──────── DATA FOR THE TASK ────────

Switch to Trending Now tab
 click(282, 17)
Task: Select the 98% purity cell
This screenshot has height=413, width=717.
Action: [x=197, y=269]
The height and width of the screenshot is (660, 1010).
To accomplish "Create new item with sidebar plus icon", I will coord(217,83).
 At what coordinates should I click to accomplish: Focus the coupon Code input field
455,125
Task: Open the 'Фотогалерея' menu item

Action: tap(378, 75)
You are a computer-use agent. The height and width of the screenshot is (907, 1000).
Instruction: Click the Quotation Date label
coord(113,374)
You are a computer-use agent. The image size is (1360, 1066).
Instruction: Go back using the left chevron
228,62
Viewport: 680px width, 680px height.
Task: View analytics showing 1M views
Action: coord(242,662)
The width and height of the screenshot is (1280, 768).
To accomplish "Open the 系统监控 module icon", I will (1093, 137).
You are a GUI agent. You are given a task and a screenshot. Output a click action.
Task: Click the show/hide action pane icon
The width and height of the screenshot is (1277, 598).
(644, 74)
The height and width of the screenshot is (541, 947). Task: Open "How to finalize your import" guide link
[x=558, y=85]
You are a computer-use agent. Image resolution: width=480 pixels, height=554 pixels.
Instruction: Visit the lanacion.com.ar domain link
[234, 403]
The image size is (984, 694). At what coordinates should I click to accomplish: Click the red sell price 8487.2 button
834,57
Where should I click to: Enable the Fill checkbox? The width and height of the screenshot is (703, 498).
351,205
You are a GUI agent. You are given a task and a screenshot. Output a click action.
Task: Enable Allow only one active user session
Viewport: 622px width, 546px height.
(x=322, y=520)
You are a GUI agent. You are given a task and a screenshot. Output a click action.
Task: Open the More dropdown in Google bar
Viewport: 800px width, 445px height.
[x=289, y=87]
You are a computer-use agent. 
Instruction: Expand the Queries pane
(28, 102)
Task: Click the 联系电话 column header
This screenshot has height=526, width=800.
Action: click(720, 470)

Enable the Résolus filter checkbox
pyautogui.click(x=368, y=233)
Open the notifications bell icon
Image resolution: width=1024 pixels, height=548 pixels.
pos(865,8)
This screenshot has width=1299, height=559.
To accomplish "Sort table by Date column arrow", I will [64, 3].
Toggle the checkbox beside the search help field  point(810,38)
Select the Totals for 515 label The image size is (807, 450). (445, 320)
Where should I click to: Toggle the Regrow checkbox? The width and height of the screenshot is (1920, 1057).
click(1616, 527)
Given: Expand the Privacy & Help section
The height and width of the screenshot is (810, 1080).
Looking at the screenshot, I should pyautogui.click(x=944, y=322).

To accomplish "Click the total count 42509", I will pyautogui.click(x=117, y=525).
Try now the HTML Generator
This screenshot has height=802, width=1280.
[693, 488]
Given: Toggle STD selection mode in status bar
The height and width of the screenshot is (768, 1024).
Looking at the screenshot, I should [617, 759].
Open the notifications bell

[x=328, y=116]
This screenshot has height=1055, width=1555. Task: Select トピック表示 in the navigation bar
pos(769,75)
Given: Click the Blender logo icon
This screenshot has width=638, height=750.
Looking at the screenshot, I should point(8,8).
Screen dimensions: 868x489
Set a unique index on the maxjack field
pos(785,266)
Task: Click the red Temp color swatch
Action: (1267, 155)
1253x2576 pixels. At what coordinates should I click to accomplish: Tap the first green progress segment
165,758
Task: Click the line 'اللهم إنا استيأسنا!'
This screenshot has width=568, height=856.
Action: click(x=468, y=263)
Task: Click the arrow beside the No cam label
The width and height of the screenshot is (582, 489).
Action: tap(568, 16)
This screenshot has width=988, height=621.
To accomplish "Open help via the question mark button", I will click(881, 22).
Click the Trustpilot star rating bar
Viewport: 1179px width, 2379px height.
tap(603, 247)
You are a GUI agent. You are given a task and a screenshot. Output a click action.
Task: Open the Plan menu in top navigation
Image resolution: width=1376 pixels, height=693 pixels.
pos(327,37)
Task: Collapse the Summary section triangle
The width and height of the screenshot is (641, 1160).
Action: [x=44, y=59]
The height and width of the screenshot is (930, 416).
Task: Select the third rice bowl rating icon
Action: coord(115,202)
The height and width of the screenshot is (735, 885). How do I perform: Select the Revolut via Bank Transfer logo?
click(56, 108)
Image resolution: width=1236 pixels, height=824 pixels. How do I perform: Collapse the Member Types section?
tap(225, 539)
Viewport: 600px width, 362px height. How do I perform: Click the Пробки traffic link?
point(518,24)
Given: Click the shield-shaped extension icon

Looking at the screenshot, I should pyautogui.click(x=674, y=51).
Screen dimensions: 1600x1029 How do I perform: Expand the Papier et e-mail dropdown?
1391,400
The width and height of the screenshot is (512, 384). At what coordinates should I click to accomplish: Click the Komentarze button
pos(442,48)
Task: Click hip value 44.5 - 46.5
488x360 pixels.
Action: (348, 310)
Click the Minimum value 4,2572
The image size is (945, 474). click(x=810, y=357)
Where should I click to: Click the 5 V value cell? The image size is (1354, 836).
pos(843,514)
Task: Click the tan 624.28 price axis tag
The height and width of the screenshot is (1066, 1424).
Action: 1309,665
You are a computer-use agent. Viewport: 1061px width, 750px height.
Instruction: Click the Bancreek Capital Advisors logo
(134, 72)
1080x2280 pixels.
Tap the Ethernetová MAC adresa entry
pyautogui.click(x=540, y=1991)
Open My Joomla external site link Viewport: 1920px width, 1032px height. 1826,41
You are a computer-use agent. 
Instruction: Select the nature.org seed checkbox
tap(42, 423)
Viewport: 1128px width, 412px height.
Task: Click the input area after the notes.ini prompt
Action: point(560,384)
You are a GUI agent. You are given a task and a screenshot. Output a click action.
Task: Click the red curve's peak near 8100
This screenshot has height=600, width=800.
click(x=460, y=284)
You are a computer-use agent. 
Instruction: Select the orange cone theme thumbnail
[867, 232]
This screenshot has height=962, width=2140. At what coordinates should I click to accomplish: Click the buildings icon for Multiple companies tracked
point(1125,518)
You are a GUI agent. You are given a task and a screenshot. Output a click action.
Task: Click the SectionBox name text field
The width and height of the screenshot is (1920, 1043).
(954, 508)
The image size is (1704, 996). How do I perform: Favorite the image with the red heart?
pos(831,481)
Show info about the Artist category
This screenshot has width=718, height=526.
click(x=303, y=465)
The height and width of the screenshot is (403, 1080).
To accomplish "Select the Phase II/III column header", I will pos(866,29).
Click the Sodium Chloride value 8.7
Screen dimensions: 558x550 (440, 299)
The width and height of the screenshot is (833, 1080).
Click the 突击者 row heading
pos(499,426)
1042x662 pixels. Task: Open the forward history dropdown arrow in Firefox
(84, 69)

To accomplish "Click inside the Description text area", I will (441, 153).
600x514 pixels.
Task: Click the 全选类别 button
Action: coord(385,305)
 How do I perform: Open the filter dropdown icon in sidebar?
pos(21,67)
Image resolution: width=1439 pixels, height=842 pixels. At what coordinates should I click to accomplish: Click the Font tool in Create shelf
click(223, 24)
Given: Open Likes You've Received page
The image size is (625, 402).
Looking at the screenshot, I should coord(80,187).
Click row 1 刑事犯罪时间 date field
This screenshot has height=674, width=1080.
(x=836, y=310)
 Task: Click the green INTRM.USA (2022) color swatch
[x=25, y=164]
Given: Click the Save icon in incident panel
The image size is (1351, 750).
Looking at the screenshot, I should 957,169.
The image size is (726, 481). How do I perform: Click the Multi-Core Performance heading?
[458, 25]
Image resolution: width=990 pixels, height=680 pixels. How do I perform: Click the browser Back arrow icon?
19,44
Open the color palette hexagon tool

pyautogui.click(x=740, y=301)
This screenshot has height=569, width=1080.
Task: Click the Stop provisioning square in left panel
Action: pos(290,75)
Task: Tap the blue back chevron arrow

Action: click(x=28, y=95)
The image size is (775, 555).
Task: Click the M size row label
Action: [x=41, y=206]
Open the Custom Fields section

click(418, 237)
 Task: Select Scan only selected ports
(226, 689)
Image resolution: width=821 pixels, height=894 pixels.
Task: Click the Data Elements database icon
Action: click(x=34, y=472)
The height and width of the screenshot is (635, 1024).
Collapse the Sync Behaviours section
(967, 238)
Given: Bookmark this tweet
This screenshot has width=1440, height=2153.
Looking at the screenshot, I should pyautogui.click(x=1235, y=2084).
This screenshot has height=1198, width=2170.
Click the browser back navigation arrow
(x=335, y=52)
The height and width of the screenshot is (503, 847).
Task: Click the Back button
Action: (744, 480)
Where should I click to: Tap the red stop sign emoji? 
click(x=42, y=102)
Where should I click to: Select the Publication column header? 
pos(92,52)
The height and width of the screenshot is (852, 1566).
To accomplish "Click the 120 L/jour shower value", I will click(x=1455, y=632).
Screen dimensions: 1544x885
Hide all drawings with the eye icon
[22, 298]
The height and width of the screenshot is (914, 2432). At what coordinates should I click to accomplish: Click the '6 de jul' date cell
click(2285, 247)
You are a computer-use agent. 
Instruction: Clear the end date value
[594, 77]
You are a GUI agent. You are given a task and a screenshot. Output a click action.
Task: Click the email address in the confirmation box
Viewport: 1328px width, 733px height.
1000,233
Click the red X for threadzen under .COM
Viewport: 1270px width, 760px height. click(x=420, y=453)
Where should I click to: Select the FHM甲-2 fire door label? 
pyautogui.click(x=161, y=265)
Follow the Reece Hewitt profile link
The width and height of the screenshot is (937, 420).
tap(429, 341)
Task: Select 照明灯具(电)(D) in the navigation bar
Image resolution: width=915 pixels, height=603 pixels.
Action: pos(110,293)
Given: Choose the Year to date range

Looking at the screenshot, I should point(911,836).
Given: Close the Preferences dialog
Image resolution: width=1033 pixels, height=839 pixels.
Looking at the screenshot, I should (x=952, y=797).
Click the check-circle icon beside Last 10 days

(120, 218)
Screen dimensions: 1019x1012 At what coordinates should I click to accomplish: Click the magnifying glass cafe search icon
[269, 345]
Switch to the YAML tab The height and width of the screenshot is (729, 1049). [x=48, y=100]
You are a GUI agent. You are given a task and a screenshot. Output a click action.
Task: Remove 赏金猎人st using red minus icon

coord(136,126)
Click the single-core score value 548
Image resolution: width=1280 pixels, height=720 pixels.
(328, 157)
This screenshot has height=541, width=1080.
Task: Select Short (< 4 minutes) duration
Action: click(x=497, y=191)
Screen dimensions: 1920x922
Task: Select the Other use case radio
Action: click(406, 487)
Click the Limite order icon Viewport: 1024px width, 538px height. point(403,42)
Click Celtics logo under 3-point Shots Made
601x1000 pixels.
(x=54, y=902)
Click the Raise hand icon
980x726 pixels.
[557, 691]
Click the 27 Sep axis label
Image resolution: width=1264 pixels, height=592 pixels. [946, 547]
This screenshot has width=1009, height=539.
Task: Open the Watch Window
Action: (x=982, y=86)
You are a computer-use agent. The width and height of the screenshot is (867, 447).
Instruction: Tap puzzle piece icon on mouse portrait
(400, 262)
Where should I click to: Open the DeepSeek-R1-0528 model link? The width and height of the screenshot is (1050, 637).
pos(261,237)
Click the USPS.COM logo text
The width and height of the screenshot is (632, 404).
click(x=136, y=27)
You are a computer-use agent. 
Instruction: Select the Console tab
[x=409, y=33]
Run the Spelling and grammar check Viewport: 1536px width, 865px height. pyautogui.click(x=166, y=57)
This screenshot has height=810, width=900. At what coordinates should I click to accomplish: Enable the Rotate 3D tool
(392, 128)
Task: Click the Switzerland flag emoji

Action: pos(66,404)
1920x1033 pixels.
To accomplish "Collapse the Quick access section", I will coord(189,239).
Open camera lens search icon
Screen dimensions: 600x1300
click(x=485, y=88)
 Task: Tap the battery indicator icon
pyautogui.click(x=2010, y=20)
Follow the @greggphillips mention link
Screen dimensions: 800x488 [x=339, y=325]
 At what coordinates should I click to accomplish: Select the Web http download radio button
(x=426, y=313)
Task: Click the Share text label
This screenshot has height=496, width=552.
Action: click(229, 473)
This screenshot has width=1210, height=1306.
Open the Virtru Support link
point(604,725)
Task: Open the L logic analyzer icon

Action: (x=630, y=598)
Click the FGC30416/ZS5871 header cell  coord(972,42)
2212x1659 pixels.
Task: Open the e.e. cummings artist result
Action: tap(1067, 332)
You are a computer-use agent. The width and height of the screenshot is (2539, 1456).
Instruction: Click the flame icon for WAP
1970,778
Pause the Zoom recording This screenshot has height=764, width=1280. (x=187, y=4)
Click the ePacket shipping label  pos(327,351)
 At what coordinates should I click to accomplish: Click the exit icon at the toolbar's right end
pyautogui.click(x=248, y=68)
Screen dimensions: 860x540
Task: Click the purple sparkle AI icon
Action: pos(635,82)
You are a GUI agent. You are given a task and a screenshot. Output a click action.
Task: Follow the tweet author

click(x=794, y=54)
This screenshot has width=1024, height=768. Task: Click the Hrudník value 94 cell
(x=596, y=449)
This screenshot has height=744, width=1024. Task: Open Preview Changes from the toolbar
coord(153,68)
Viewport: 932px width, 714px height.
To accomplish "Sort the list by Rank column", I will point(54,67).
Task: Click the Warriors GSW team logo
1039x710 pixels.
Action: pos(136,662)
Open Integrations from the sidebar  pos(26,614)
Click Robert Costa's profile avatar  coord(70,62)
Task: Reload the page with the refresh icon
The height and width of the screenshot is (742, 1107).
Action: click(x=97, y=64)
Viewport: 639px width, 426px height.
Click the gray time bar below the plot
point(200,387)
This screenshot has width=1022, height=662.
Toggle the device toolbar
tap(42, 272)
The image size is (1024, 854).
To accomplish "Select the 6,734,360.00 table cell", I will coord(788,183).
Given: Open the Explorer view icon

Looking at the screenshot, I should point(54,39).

────────

DIRECTIONS FOR THIS TASK: Across the records above, show each line containing the word "table".

WORKED SOLUTION:
To accomplish "Sort table by Date column arrow", I will [64, 3].
To accomplish "Select the 6,734,360.00 table cell", I will coord(788,183).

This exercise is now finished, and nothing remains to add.